Un 70e anniversaire et des hôtes revêches

Trois trublions risquent de gâcher la fête, explique Kurier :

«Il y a d'abord le président américain, Donald Trump. Il persiste à trouver insuffisante la participation financière des Etats membres. ... Ensuite, et depuis peu, il y a le président français, Emmanuel Macron. Il n'y va pas avec le dos de la cuiller : il s'attaque à l'OTAN en établissant un diagnostic de 'mort cérébrale'. ... Enfin, il y a le président turc, Tayyip Erdoğan, qui fait ce qui lui plaît, sans faire grand cas de ses partenaires. ... Pour la fête de l'OTAN, les sujets qui fâchent ne manqueront pas. Et pourtant, tout porte à croire que l'alliance septuagénaire a encore de beaux jours devant elle. Car en dépit des critiques et des crises intestines, l'alliance du monde occidental n'a rien perdu de sa force de frappe sur le terrain des réalités militaires. Autrement dit, et pour rester dans le registre de Macron, l'OTAN ne souffre pas de mort cérébrale, mais plutôt d'un tour de rein.»

Azonnali (HU) /

L'Europe peut-elle garantir la paix seule ?

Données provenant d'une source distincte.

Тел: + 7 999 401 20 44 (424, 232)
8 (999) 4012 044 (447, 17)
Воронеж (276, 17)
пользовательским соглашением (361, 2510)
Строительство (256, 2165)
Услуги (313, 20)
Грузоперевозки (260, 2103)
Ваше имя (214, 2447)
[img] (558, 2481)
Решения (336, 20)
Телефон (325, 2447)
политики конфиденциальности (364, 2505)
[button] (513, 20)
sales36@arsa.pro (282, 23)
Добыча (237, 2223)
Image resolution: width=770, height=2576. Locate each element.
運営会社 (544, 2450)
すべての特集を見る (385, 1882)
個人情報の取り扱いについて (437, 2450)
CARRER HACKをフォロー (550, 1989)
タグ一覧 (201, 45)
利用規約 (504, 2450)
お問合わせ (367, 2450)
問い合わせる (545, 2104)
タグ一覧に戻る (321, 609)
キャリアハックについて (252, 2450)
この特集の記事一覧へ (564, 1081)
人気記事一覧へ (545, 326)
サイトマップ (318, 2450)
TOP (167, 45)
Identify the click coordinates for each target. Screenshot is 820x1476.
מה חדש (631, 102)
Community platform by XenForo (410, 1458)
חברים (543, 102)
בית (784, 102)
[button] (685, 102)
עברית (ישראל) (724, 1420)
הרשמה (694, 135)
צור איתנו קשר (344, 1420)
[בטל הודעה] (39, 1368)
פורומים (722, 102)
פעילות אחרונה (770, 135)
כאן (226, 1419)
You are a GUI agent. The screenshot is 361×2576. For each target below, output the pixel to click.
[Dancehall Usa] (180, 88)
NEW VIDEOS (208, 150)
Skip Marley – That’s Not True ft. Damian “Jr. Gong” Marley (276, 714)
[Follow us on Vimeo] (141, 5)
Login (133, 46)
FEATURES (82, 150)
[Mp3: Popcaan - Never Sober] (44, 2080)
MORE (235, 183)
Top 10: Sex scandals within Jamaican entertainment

Les Etats-Unis ne sont pas le plus gros problème de l'OTAN, explique Azonnali :

«Ce n'est pas du côté de Washington qu'il faut rechercher un patient en état de mort cérébrale, mais de celui de l'Europe, qui semble actuellement désarçonnée face au défi, pour la première fois depuis 1918, d'assurer la paix sur le continent sans les Etats-Unis. L'Europe en est aujourd'hui tout aussi incapable que par le passé. ... Si Trump met sous pression les membres européens de l'OTAN, pour qu'ils se résolvent enfin à apporter une plus grande contribution à l'alliance militaire, il montre que sans les Etats-Unis, l'Europe reste sans défense. ... L'ère européenne de l'histoire du monde touchant lentement à sa fin, les Etats-Unis ont moins intérêt à maintenir l'ordre en Europe qu'ils n'en avaient en 1918, 1945 ou après 1989 ; pas plus sur le plan géopolitique que sur le plan moral.»

Kommersant (RU) /

Sans la menace russe, rien ne va

Kommersant voit dans l'acharnement de l'OTAN à définir la Russie comme sa sempiternelle ennemie un signe de gâtisme :

«La Russie ne fait pas partie des cinq pays au budget militaire le plus important. Avant le sommet de Londres, elle a même proposé un moratoire sur les missiles de courte et moyenne portée en Europe. Moscou se donne tout le mal du monde pour ne pas donner aux Etats membres de l'OTAN de prétextes à la soupçonner d'intentions hostiles. ... Il va de soi que la menace russe reste pour les pontes de l'OTAN une formule indispensable. ... Même si plus personne n'y croit vraiment. ... La vieille obstination russe de l'OTAN rappelle de plus en plus un vieil homme sclérosé qui va trouver sa maîtresse, mais a oublié ce qu'il recherche auprès d'elle.»

Politiken (DK) /

Une Europe forte pour une OTAN forte

Politiken a la conviction que l'OTAN a tout à gagner d'un plus grand engagement européen :

«Les doutes quant au volontarisme des Etats-Unis ne peuvent être réduits à la seule personne de Trump. Les présidents américains à venir exigeront eux-aussi une hausse de la contribution européenne. L'OTAN est opérationnelle militairement, mais elle se heurte à des doutes politiques. En cette date anniversaire, les partenaires, y compris le gouvernement turc, devraient s'unir pour poursuivre la défense et le maintien de la société libre démocratique. Dans le même temps, il est nécessaire que l'UE endosse graduellement davantage de responsabilités pour sa propre sécurité. Voilà qui est plus facile à dire qu'à faire. Ceci implique une hausse des dépenses, et des obligations. Une dépendance moindre par rapport aux Etats-Unis et à la Turquie est actuellement une perspective séduisante, et l'intensité de la politique de sécurité de l'UE est la meilleure contribution possible pour consolider l'OTAN.»